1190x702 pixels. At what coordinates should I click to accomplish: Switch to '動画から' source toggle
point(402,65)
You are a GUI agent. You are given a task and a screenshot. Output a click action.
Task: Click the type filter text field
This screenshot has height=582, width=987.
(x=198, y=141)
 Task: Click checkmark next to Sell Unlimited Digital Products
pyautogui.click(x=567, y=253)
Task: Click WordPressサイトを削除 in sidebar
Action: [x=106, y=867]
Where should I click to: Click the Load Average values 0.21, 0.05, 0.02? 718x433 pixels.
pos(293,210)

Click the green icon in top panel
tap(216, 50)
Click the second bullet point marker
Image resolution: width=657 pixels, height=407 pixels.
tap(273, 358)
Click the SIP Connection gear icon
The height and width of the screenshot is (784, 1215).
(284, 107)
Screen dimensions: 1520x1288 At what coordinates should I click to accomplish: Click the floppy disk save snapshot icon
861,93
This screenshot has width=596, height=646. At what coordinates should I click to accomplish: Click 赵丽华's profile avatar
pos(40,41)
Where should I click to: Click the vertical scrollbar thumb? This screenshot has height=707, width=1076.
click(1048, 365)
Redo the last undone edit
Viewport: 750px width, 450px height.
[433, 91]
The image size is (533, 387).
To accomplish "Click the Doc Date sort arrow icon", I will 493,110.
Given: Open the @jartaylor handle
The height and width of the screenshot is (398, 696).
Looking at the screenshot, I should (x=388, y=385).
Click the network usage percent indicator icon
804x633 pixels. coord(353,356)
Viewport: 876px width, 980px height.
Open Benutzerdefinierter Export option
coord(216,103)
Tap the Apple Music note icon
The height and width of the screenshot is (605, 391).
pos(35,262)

* [Exercise objective]:
Every entry must be set down again exactly as it reads.

* [Result for this exercise]:
1190x702 pixels. At what coordinates should I click to accomplish: Switch to '動画から' source toggle
point(402,65)
You are a GUI agent. You are given a task and a screenshot. Output a click action.
Task: Click the type filter text field
This screenshot has height=582, width=987.
(x=198, y=141)
 Task: Click checkmark next to Sell Unlimited Digital Products
pyautogui.click(x=567, y=253)
Task: Click WordPressサイトを削除 in sidebar
Action: [x=106, y=867]
Where should I click to: Click the Load Average values 0.21, 0.05, 0.02? 718x433 pixels.
pos(293,210)

Click the green icon in top panel
tap(216, 50)
Click the second bullet point marker
Image resolution: width=657 pixels, height=407 pixels.
tap(273, 358)
Click the SIP Connection gear icon
The height and width of the screenshot is (784, 1215).
(284, 107)
Screen dimensions: 1520x1288 At what coordinates should I click to accomplish: Click the floppy disk save snapshot icon
861,93
This screenshot has width=596, height=646. At what coordinates should I click to accomplish: Click 赵丽华's profile avatar
pos(40,41)
Where should I click to: Click the vertical scrollbar thumb? This screenshot has height=707, width=1076.
click(1048, 365)
Redo the last undone edit
Viewport: 750px width, 450px height.
[433, 91]
The image size is (533, 387).
To accomplish "Click the Doc Date sort arrow icon", I will 493,110.
Given: Open the @jartaylor handle
The height and width of the screenshot is (398, 696).
Looking at the screenshot, I should (x=388, y=385).
Click the network usage percent indicator icon
804x633 pixels. coord(353,356)
Viewport: 876px width, 980px height.
Open Benutzerdefinierter Export option
coord(216,103)
Tap the Apple Music note icon
The height and width of the screenshot is (605, 391).
pos(35,262)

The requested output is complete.